### Element and text position data
────────────────

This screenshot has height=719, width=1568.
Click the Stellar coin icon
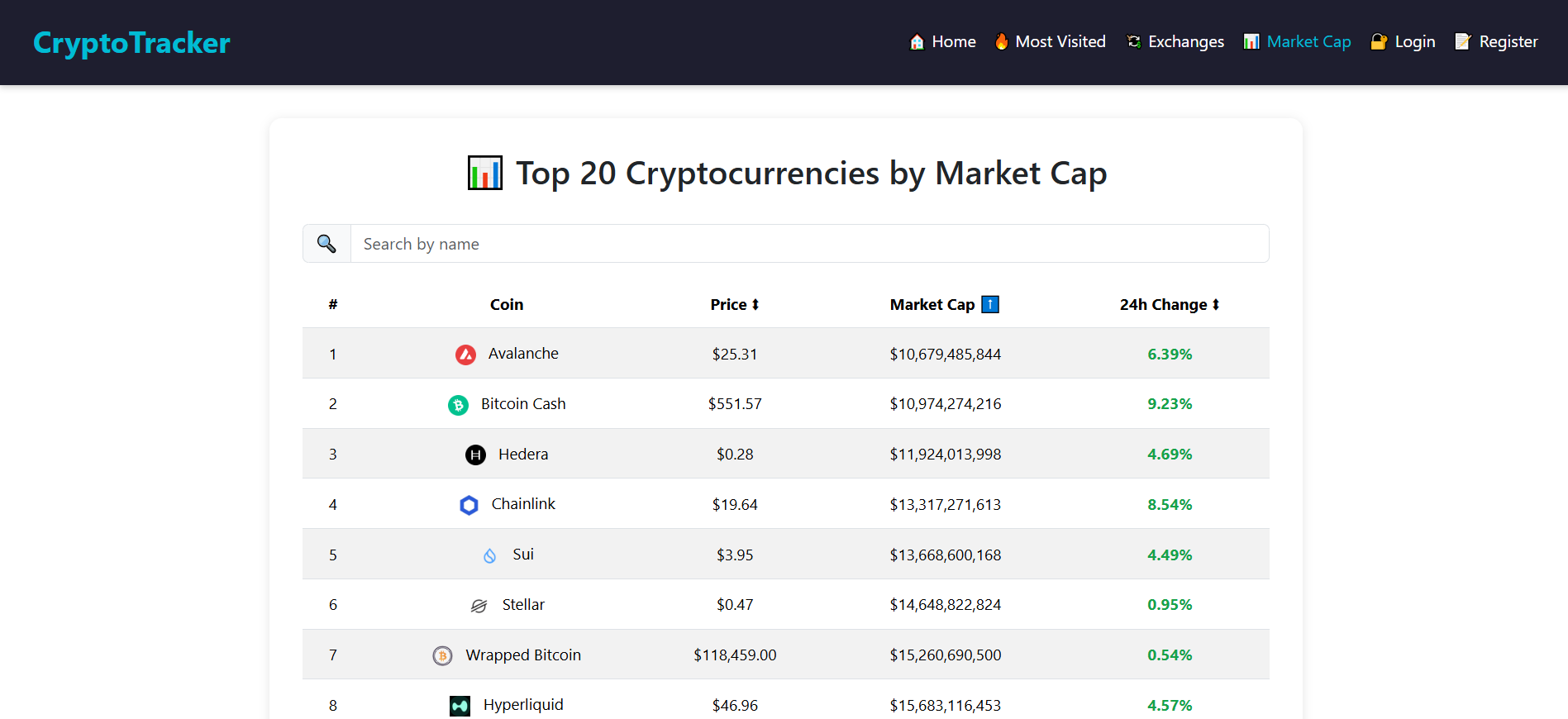pos(478,605)
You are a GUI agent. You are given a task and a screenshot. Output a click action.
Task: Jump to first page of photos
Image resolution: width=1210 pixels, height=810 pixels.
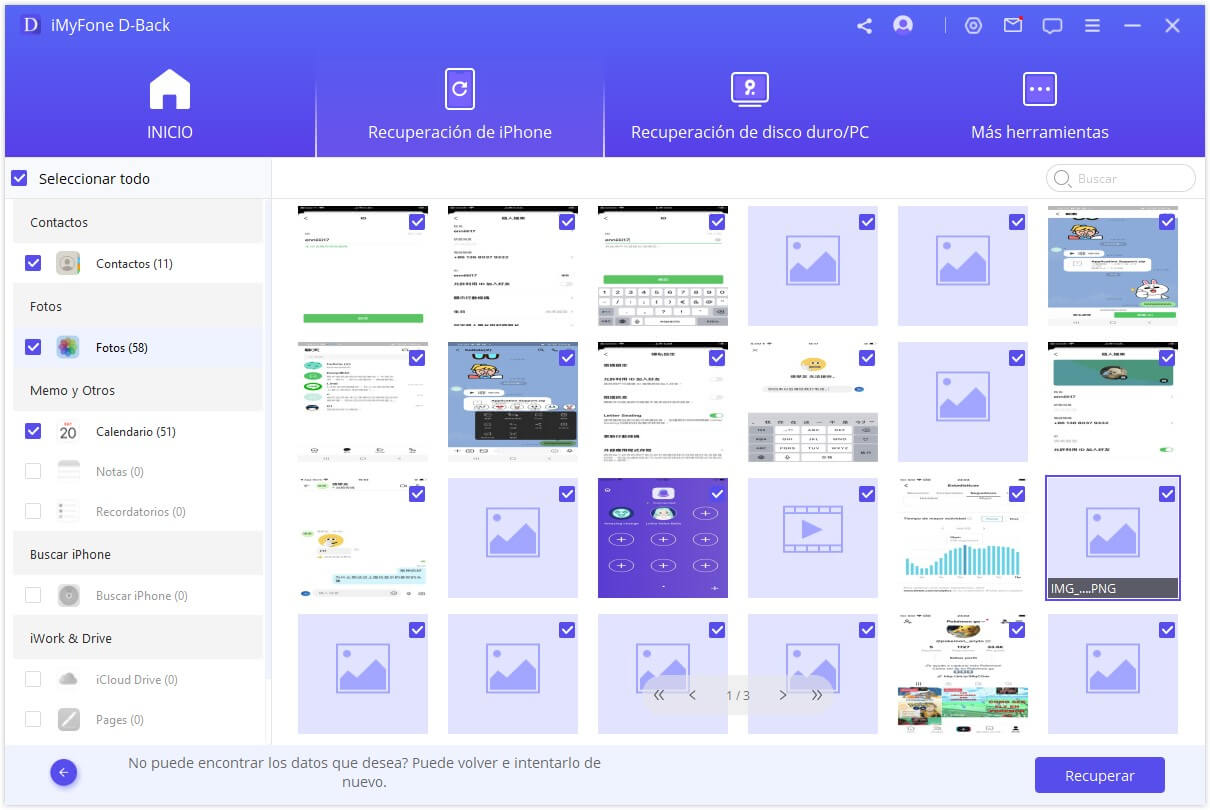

────────────────

### SET EXERCISE
Update all of the lines above by changing each "screenshot" to "screen capture", with everything else left as it is. Omit the pictures from your answer.

### TASK OUTPUT
This screen capture has height=719, width=1568.
Click the Stellar coin icon
pos(478,605)
You are a GUI agent. You are given a task and a screen capture. Output a click action.
Task: Jump to first page of photos
Image resolution: width=1210 pixels, height=810 pixels.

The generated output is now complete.